TEXTO FORNECIDO:
Parecer jurídico – Teletrabalho
Por Silvia Márcia Nogueira, presidente da Comissão de Direito do Trabalho da OAB-PE
1 – DO TRABALHO PRESTADO FORA DAS DEPENDENCIAS DO EMPREGADOR
O trabalho executado fora das dependências do empregador, especificamente aquele remoto, é chamado de teletrabalho, e recebeu do TST numa cartilha a expressão “ trabalho de onde você estiver”. Os recursos tecnológicos são as ferramentas através das quais este labor é prestado. Na verdade, ele é o gênero que envolve todo tipo de trabalho desempenhado fora das dependências do empregador. Pode ser numa lan house, num café, num coworking etc. Basta o acesso à internet. Por sua vez, o trabalho desempenhado na residência do empregado é chamado de home office. Importante observar que o serviço feito em casa pode acarretar muitos males físicos e psíquicos, os quais dificilmente conseguem se caracterizar como doença ocupacional. A pandemia trouxe de forma mais efetiva esta modalidade de labor.
Segundo o IBGE nos primeiros meses da pandemia do Coronavirus em torno de 8,5 milhões de trabalhadores exerceram suas funções remotamente.
Com o avanço desta modalidade de trabalho, começou-se a constatar doenças como lesões na coluna ou lesão por esforço repetitivo (LER) as quais decorrem da falta de condições ergonômicas adequadas para a realização do trabalho em casa. Já a falta de um espaço adequado, somado a jornadas exaustivas, pode causar aumento do estresse, resultando em adoecimento psíquico.
A regulamentação do teletrabalho está prevista nos arts. 75- A a 75-E, da CLT, nos quais são estabelecidas, basicamente, a necessidade de previsão expressa no contrato de trabalho, que deve discriminar as atividades que serão desempenhadas pelo empregado, e dispor sobre responsabilidade pela aquisição, manutenção ou fornecimento dos equipamentos tecnológicos e da infraestrutura necessária e adequada à prestação do trabalho remoto, bem como ao reembolso de despesas, e garantindo o prazo de 15 dias de antecedência para transição de regime presencial/remoto..
Assim, a reforma trabalhista implementada pela lei 13.467/17 previu o teletrabalho no art. 75 da CLT e acrescentou no art. 611-A que podem ser negociados e criados por meio de normas coletivas ( Acordo ou Convenção) regulamentação sobre o teletrabalho. Assim, as cláusulas que vierem a ser estabelecidas podem/devem garantir de forma mais ampla direitos específicos aos trabalhadores que prestarem o serviço em teletrabalho, vez que, o texto legal não traz proteção suficiente para esta modalidade de prestação de serviço.

PROBLEMA PROPOSTO:
Atualize o trecho do parecer sobre teletrabalho que começa em "Com o avanço" e termina em "em adoecimento psíquico.", substituindo "jornadas exaustivas" por "jornadas prolongadas". As linhas vêm de outra fonte, sem relação com o parecer sobre teletrabalho.

TRECHOS DOS DADOS:
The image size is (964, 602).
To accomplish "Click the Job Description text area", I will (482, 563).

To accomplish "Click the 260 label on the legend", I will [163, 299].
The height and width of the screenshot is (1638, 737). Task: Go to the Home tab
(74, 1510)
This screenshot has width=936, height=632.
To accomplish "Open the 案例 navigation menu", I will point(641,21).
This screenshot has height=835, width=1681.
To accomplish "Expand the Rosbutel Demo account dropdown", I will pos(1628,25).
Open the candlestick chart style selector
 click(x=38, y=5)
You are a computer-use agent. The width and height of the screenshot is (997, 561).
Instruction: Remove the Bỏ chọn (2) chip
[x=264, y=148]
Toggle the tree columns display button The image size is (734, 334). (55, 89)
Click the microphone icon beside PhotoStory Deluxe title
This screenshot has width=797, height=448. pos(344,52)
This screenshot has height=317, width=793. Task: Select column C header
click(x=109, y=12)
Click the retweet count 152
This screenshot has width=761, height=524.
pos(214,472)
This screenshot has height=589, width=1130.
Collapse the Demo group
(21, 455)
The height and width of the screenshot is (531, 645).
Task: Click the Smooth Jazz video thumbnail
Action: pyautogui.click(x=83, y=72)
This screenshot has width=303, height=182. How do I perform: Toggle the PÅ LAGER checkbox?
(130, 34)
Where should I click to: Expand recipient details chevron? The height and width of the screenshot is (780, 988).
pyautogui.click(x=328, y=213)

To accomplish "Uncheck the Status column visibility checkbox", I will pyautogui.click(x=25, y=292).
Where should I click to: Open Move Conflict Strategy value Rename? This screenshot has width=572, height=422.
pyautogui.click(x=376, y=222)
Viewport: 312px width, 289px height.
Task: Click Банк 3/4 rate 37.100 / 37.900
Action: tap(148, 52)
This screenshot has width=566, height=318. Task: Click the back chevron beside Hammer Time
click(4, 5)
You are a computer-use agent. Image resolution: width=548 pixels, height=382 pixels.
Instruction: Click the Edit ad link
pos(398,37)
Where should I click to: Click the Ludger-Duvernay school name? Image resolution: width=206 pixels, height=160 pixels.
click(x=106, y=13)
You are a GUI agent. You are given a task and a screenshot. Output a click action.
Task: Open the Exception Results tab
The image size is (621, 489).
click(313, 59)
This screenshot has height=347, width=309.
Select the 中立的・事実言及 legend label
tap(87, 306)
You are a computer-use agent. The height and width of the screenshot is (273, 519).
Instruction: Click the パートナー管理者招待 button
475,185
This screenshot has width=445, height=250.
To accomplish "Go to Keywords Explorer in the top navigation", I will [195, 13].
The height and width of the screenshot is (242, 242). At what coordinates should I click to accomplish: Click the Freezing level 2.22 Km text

RESPOSTA:
Com o avanço desta modalidade de trabalho, começou-se a constatar doenças como lesões na coluna ou lesão por esforço repetitivo (LER) as quais decorrem da falta de condições ergonômicas adequadas para a realização do trabalho em casa. Já a falta de um espaço adequado, somado a jornadas prolongadas, pode causar aumento do estresse, resultando em adoecimento psíquico.